La réorganisation des régions françaises ne manque pas d’interroger le citoyen. En effet, à quoi jouent aujourd’hui le gouvernement et François Hollande, si ce n’est à démanteler totalement la France, dans son histoire et ses racines ?

Bien sûr, on sait que c’est dans une visée purement électoraliste, pour éviter une énième déroute aux régionales de décembre prochain, que le PS et ses affidés ont réformé l’administration territoriale. Ce n’est qu’un leurre qui n’a trompé personne, comme la proportionnelle en 1986 !

Reste que cette funeste réforme est en train de vider notre pays de sa substance, qui était parvenu à une certaine stabilité : 101 départements, 22 régions métropolitaines.

Cette fusion des régions ne rime à rien. Il n’y a rien de commun dans les mentalités entre un Thouarsais (Deux-Sèvres), un Arcachonnais et un Biarrot.

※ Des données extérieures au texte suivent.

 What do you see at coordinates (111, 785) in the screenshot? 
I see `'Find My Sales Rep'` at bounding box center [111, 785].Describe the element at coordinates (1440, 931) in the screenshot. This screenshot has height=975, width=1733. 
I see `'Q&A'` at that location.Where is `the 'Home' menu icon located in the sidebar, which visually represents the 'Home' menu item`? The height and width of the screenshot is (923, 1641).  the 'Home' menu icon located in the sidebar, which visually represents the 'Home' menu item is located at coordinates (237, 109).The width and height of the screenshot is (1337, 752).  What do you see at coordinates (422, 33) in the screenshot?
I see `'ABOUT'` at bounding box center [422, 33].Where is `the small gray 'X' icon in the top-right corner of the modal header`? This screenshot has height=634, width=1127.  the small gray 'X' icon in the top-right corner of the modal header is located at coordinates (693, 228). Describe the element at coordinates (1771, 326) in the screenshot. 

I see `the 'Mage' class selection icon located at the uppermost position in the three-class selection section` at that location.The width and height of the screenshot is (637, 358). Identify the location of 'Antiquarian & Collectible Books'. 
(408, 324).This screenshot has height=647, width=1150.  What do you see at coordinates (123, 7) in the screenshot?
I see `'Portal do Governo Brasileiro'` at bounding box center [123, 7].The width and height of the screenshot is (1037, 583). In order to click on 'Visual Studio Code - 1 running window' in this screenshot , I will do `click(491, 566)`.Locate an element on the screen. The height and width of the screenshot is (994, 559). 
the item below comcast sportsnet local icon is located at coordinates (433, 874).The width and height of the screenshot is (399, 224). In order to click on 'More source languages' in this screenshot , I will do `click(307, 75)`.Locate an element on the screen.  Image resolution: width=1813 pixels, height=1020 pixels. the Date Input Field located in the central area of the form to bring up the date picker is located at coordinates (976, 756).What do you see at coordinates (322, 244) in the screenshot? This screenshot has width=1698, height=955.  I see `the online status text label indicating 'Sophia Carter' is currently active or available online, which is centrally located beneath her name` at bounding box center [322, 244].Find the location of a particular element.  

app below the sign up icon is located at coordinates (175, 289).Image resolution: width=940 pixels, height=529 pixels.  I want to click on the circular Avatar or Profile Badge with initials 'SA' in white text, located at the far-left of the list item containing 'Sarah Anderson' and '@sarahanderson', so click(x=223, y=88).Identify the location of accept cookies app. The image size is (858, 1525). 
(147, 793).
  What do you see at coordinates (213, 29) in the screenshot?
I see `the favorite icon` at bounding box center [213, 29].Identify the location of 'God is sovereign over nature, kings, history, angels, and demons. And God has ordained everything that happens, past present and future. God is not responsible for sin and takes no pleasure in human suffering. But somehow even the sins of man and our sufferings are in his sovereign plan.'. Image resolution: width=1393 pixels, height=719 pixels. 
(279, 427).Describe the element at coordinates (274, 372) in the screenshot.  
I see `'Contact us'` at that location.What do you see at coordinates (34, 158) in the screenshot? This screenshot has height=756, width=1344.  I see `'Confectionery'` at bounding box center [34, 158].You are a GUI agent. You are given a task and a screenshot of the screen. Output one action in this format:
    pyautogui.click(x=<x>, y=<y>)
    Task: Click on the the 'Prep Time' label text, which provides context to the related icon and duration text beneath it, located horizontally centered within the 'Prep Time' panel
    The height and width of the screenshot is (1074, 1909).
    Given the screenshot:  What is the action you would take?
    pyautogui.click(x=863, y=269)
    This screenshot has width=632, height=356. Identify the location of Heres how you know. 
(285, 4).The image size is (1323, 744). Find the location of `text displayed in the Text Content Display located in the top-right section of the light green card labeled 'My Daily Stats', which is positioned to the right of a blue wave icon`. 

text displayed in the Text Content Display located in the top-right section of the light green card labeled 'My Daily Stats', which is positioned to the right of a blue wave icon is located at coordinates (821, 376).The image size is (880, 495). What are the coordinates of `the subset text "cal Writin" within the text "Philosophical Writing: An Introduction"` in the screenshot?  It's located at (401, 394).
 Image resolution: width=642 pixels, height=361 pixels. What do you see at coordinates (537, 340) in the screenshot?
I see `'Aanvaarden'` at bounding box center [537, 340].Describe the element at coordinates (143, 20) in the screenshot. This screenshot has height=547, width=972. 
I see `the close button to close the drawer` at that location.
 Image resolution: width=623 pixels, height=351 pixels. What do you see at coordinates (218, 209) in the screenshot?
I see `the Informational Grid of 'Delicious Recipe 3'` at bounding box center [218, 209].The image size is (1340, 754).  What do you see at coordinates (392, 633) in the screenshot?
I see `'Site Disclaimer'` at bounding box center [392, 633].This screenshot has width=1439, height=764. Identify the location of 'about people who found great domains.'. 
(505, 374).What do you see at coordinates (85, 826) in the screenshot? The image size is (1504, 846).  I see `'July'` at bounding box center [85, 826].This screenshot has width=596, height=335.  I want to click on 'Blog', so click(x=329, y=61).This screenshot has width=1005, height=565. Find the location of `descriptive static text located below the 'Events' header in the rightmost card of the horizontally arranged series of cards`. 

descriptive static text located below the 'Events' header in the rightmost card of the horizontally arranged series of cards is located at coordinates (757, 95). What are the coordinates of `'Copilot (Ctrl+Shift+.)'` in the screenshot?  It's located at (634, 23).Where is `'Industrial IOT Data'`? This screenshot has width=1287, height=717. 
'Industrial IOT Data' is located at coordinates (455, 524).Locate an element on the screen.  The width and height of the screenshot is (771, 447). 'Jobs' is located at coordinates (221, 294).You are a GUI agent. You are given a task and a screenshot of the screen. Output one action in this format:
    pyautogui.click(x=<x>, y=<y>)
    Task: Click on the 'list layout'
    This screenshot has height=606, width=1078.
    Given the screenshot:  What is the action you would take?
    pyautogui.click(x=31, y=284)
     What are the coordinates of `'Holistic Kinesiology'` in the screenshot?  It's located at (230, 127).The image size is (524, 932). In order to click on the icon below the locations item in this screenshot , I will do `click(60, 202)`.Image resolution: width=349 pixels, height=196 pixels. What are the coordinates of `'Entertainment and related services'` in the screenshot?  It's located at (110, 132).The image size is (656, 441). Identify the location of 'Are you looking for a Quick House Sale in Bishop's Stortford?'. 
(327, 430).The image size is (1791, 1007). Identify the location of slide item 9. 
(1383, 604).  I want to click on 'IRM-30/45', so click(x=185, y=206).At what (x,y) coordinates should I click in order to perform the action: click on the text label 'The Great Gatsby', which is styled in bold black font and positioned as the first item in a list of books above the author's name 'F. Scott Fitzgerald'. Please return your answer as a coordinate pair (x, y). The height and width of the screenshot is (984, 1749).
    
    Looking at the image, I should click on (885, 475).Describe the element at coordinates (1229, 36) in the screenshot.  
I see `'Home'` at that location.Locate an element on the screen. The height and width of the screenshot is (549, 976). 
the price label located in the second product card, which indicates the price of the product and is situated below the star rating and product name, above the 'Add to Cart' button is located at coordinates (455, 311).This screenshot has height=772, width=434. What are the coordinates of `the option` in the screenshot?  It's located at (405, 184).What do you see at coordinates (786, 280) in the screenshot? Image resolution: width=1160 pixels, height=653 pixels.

De même, il n’existe aucun lien commun (à part la nationalité) entre un habitant de Lurcy-Lévis (Allier) et un autre de Saint-Christophe-en-Oisans (Isère). Mais 500 km séparent Thouars et Biarritz et 430 km séparent Lurcy-Levis de Saint-Christophe-en-Oisans. Chacun pour rejoindre sa capitale régionale respective ( et Lyon) devra faire trois heures de route aller et autant retour ! Bien sûr, il y a Internet, la dématérialisation. Pas sûr que le citoyen y gagne en termes de proximité ! C’est à croire qu’au nom d’une pseudo-simplification, on éloigne les Français des centres de décision. C’est à croire que la France devient l’Australie avec ses immensités désertiques !

Et puis, il y a ce double langage du gouvernement à vouloir ne mettre qu’une capitale régionale mais qui scinde les administrations : moitié dans la nouvelle, moitié dans l’ancienne. Franchement, à quoi ça rime ? Pour aller au fond des choses, et son gouvernement auraient dû rapatrier tous les services dans une seule région et, ainsi, réaliser quelques économies substantielles en fonctionnaires. Mais c’eût été se heurter frontalement aux syndicats avec d’importants risques de grève. Car c’est là aussi l’un des drames de cette fusion : l’argument avancé pour le passage de 22 à 13 régions - la réalisation d’économies - ne tient pas, et ne tient plus. Quelques milliards auraient pu ainsi retourner dans le porte-monnaie des Français. La peur de syndicats et de grèves générales a été trop forte !

En plus, c’est à se demander si la gauche ne se trahit pas elle-même ! Car la gauche s’est nourrie pendant deux siècles du jacobinisme révolutionnaire, faisant sauter l’organisation (assez complexe, il est vrai) de l’Ancien Régime : fini les bailliages, les sénéchaussées, les généralités, les pays d’État, les pays d’élection et les pays d’imposition. Cette organisation a été simplifiée et remplacée par l’Assemblée constituante en décembre 1789. La France était parvenue, nolens volens, à trouver un juste équilibre. Une fois de plus, la gauche vient tout bouleverser. Au nom de quoi ? D’une idéologie dépassée sous couvert d’affichage progressiste.